A sus ocho años, podía tener hasta 60 crisis convulsivas por día, relata su padre, Ricardo Guerra. “Cuando empezó a usar los aceites artesanales, sus convulsiones cesaron. Empezó a tener más autonomía, a buscar formas de comunicarse”, explica.
Para sus asociados, el acceso a estos aceites por 150 reales (US$ 28), es mucho más asequible que los productos importados, cuyo costo varía entre 600 y 3,000 reales (US$ 107 a US$ 566).
Apepi confía en una sentencia judicial favorable para fines de año y ampliar su cultivo a 10,000 plantas en el 2022.
Pero la legalización integral en Brasil puede tomar más tiempo.
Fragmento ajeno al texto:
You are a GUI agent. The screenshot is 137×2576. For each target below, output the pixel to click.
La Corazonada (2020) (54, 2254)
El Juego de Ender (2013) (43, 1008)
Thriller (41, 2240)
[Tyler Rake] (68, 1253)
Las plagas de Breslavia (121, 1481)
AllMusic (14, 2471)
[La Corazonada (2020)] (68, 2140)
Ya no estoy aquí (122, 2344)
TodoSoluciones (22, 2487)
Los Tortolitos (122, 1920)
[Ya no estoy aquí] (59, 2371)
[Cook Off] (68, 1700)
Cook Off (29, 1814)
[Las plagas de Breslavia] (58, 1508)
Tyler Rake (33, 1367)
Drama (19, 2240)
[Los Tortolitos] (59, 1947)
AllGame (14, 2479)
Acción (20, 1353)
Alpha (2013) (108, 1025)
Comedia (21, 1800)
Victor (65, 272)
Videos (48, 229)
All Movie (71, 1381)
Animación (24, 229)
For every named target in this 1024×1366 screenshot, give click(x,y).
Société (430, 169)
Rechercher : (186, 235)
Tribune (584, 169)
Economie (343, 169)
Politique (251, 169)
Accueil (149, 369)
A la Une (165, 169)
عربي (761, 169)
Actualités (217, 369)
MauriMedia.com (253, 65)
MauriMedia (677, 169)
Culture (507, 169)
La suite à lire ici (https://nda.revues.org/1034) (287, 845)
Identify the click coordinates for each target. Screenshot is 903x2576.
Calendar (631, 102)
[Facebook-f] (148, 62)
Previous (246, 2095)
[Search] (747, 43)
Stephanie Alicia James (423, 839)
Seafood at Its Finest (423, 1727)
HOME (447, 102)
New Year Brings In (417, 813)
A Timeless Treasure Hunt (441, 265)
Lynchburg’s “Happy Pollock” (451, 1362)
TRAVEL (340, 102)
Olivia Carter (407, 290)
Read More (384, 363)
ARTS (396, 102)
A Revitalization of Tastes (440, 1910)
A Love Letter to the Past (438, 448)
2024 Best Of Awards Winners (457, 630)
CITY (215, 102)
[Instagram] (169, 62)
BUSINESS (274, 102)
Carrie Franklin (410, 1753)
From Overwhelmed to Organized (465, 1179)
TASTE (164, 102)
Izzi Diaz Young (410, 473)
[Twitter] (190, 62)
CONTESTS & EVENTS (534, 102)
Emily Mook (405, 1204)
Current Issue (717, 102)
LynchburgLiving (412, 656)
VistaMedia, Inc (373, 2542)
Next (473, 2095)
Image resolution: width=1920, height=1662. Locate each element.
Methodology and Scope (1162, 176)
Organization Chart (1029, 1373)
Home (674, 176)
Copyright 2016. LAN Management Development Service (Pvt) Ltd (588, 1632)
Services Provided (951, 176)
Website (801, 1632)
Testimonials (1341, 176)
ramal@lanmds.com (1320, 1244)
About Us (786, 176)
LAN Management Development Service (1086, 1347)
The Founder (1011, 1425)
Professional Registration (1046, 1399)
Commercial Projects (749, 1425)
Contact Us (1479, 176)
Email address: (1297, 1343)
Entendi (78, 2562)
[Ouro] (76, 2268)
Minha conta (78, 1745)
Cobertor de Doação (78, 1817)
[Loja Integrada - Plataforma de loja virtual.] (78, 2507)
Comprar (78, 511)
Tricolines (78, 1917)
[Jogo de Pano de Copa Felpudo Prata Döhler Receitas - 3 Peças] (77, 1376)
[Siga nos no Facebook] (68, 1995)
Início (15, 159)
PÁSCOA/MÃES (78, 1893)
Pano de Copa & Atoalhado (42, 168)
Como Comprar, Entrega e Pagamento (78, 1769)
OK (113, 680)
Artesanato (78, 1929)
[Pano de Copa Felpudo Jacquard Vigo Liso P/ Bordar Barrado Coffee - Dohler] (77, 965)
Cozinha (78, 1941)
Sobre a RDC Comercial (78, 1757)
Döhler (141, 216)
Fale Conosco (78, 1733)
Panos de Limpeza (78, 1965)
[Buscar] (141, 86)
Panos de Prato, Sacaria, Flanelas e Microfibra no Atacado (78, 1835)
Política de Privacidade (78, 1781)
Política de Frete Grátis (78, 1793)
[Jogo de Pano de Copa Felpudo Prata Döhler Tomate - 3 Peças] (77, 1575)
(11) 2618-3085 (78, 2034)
El presidente ultraderechista Jair Bolsonaro ya advirtió que vetará un proyecto de ley en curso que autorizaría el cultivo con “fines medicinales, veterinarios, científicos e industriales”.
“En el caos político que vivimos hoy, no hay manera de colocar la marihuana en el debate” público, admite Brito.
Pero también reconoce que no hay marcha atrás: “Hay mucha gente precisándolo”.